#01 天使、母親、暗殺者、放火魔
世界を切り離して雪の積もる景色だけを観れたなら、それはどれだけ素晴らしいことだろうか。
冷たい空気を体内に取り込みながら、武藤銀次はぼんやりとそんなことを思った。すなわち迷走、もとい瞑想。冬が温かくなるのなら、夏はもう少し涼しくなってもいい。そもそもこの街は両方に極端過ぎるのだ。冬限定で地球温暖化でもしてくれないだろうか、とも思う。ここ針川という街は彼にとって非常に住みづらい街だった。寝起きはどうも余計なことを考えがちだ。

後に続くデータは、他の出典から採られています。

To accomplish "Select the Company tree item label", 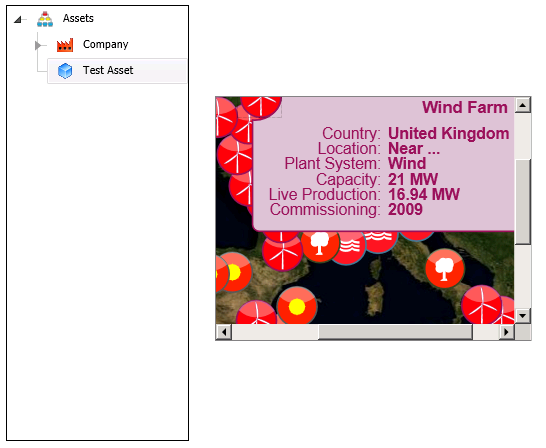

彼は眠気を抑え、その身体を起こした。いや、正しくは起こそうとした。ずしん、と何かが腹の上に置かれていた。少し重い。重心を上手く抑えられて身動きが取れない。
仕方ないので、彼は少しだけ頭を横にずらした。さして柔らかくもないまくらからごろんと転げ、その次の瞬間には、何やら怪しく銀色の物体が、その中心点にグサリと突き刺さった。スコン、という乾いた音は、それがベッドを貫いて床にまで届いた音なのだろう。
鋭い鋒、峰、柄、刃ーーーーどうもその銀色の物体は、日本刀のようなカタチをしていた。
さて、穏やかじゃないな。
きっと幻覚に違いない。
「ふむ、もう一眠りだな」
「その眠りを生涯最後の睡眠にしたいなら構わないよ」
「…………うん?」
ずしん、と腹に座る物体から、音が漏れた。もそりもそりと布団が蠢いている。男子なら仕方がない朝の生理現象ーーーなんてことはもちろんない。ではペットが急にしゃべり出したとか。おお、それならあり得るかもしれない、と銀次は現実から逃避し、そういえばペット飼ってなかったという現実にずるずると引きずられて戻ってきた。
「ペット飼っておけばよかった」
「………動物が話す方が現実的ってどんな家なの?」
「なに、君の美しさが一番非現実的さ」
「やん、兄ちゃんたら」
昨日朝は窓の外から狙撃された。しかし口径は12ミリ程度。日本刀の刃はコツさえつかめば折ることも出来る。どちらも攻撃性、殺傷力ともに今ひとつだ。彼女の攻撃は単体では意味を成さない。
銀次はやれやれとばかりに布団を剥ぐ。それに合わせて中のものがーーーーいや、ここまで来れば流石に人だとわかるだろうがーーーが、上体を起こした。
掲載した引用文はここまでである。